A Utah law firm is suing an American Fork adoption agency for failure to pay bills for work on several contested placements.

Attorneys with Wood Balmforth of Salt Lake City said in a complaint filed Tuesday that The Adoption Center of Choice owes the firm $80,229 in fees and interest for work on several adoptions and general accounting services. The agency has failed to make good on those payments despite repeated demands for payment and thus is in breach of contract, according to the court filing.

The cases include paternity actions brought by Bobby Nevares of Colorado and Christopher Carlton of Pennsylvania and cases identified as "In Re Baby L (Lussier) and "Olsen v. ACC."

The law firm entered into a written contract to represent the agency in the Nevares case in December 2010, an agreement negotiated between agency owner James Webb and attorney Larry Jenkins, who has since moved to another firm but continues to represent the center — most recently in a case involving a married father’s who child was placed for adoption through the agency without his knowledge or consent.

In the Nevares case, the law firm represented both the agency and the birth mother but fees were charged only to The Adoption Center of Choice. In a 2010 letter memorializing the agreement, Jenkins noted, "Our firm is a small one, and we would appreciate prompt payment at that time."

The law firm had oral agreements for its work in the subsequent cases, according to the filing.

Jenkins said Wednesday he had not seen the complaint and, because of the conflict of interest, would not be representing the adoption agency in the matter. Nancy Pomeroy at The Adoption Center said the agency had not yet seen the complaint and could not comment on it.

Nevares filed a paternity action in October 2010 after learning his girlfriend had placed their son for adoption in Utah, but a trial court judge ruled he had not complied with his own state’s rules governing unmarried fathers and thus had no standing in Utah.

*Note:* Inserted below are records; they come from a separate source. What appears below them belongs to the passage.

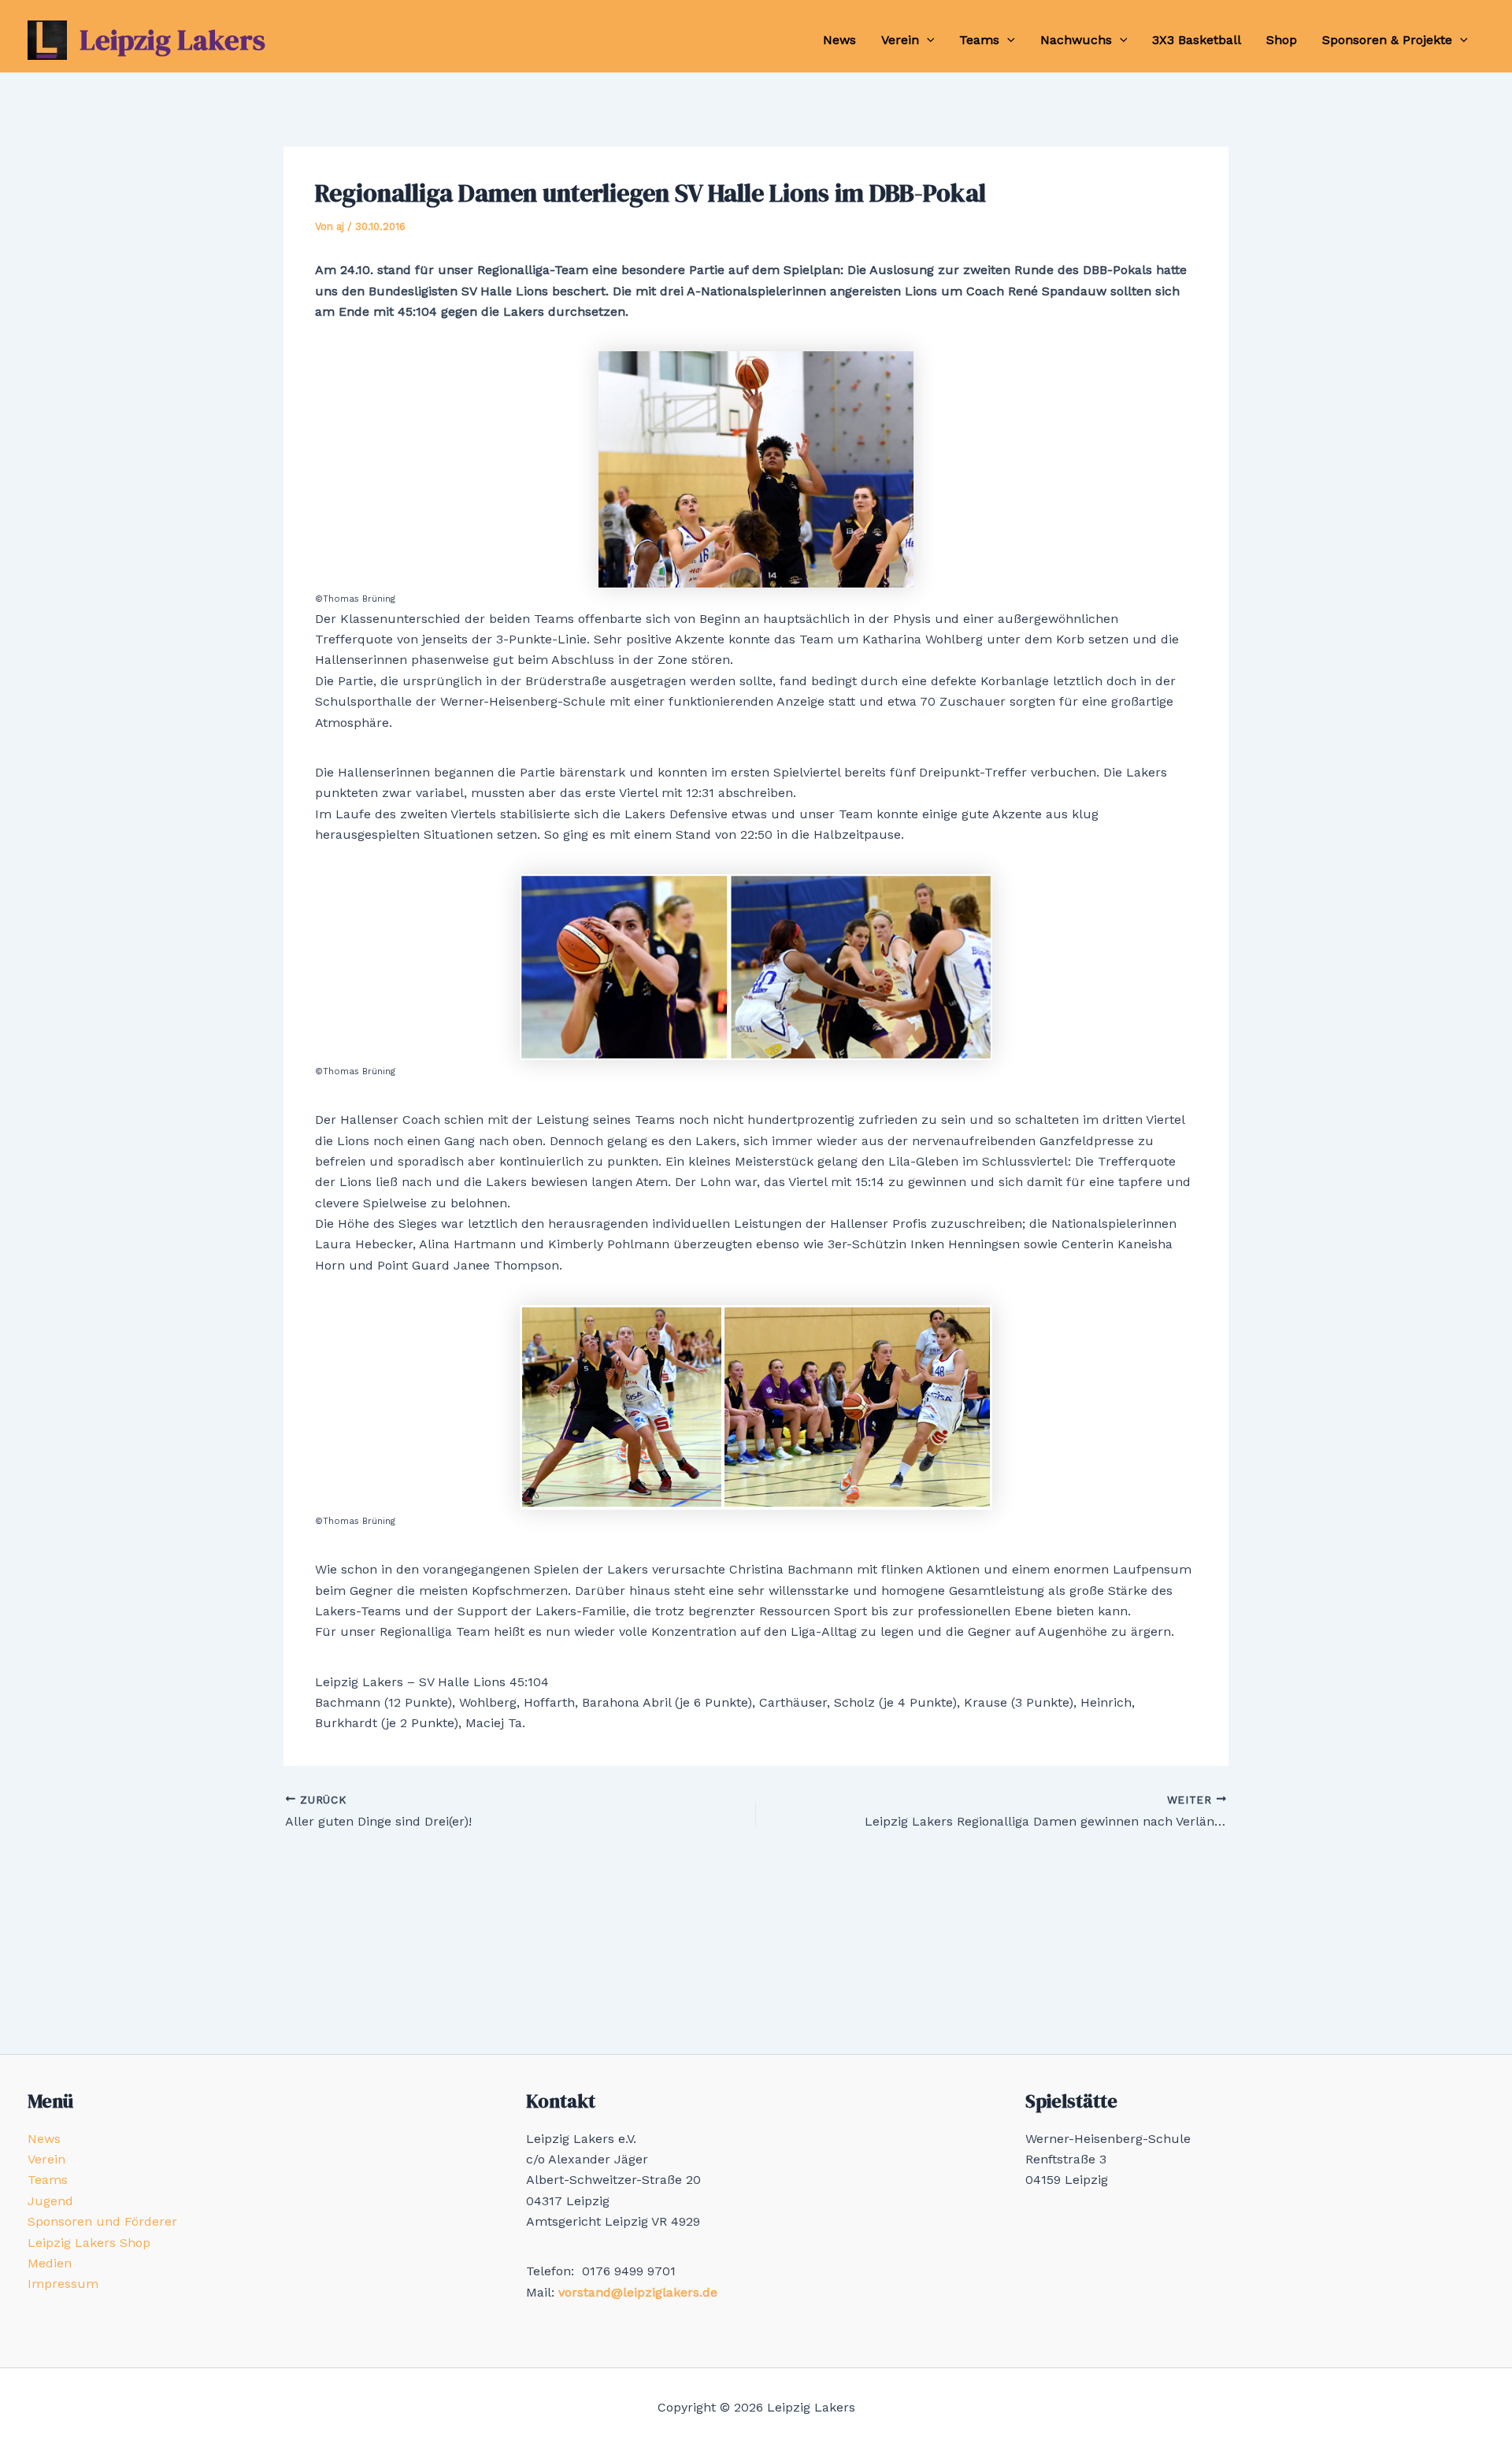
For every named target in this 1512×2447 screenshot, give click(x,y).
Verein (900, 39)
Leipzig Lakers (172, 39)
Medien (50, 2263)
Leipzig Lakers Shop (89, 2242)
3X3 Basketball (1196, 39)
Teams (979, 39)
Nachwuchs (1076, 39)
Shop (1281, 39)
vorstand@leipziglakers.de (637, 2292)
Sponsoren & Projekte (1387, 39)
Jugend (50, 2200)
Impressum (63, 2283)
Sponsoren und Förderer (102, 2221)
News (839, 39)
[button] (927, 40)
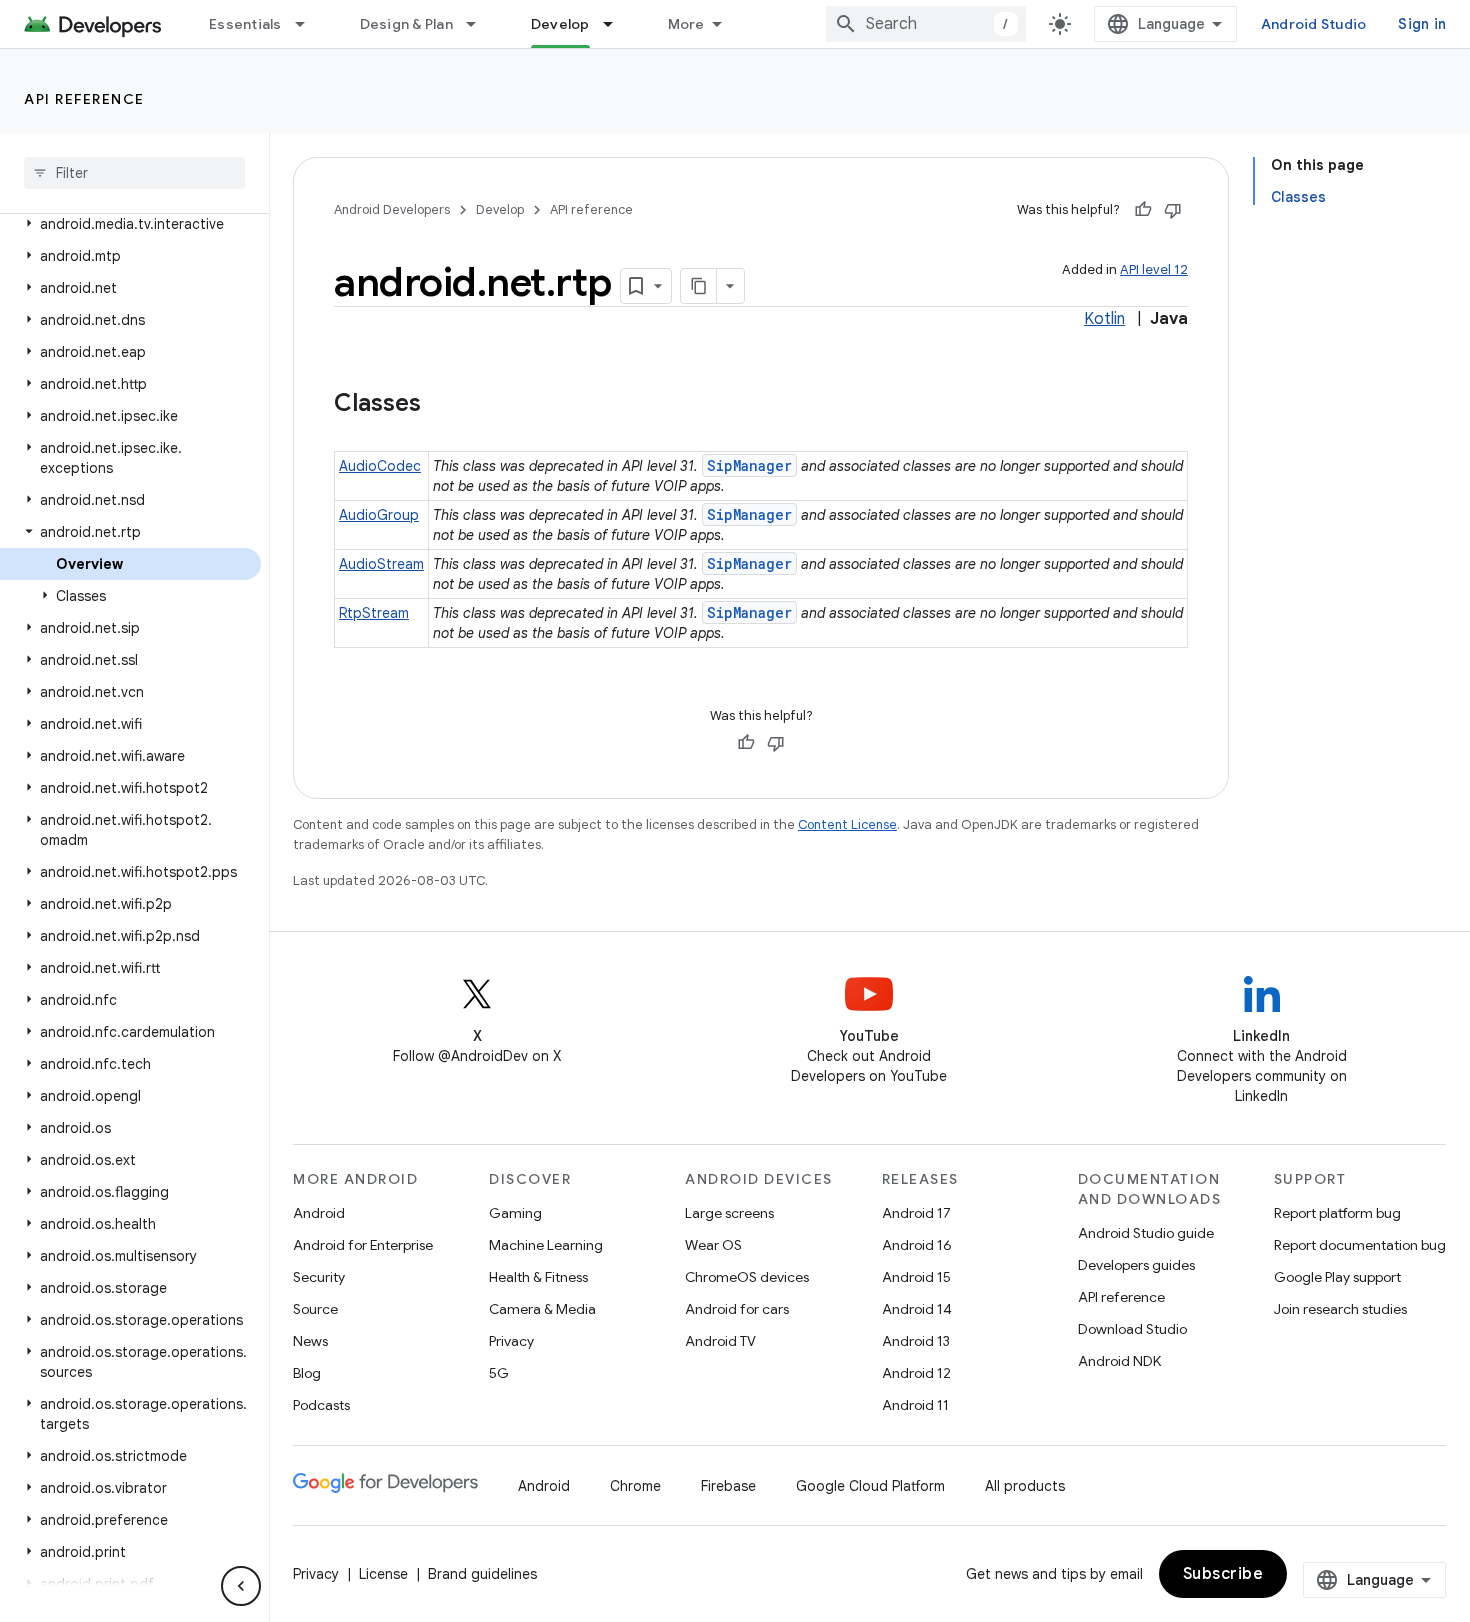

Carlton’s girlfriend disappeared when she was seven months pregnant. Carlton learned in June 2010 she had given birth to what the girlfriend said was a baby boy. She later told him the infant had died. She initially refused to tell Carlton what had happened to the baby or where it was buried but, under pressure from a judge, eventually told him she had given birth and placed the baby for adoption in Utah through the Adoption Center of Choice. Carlton subsequently learned the child was actually a girl.

He has waged a so-far unsuccessful fight in Utah to get his child back and currently has an appeal pending before the Utah Supreme Court over his daughter’s adoption.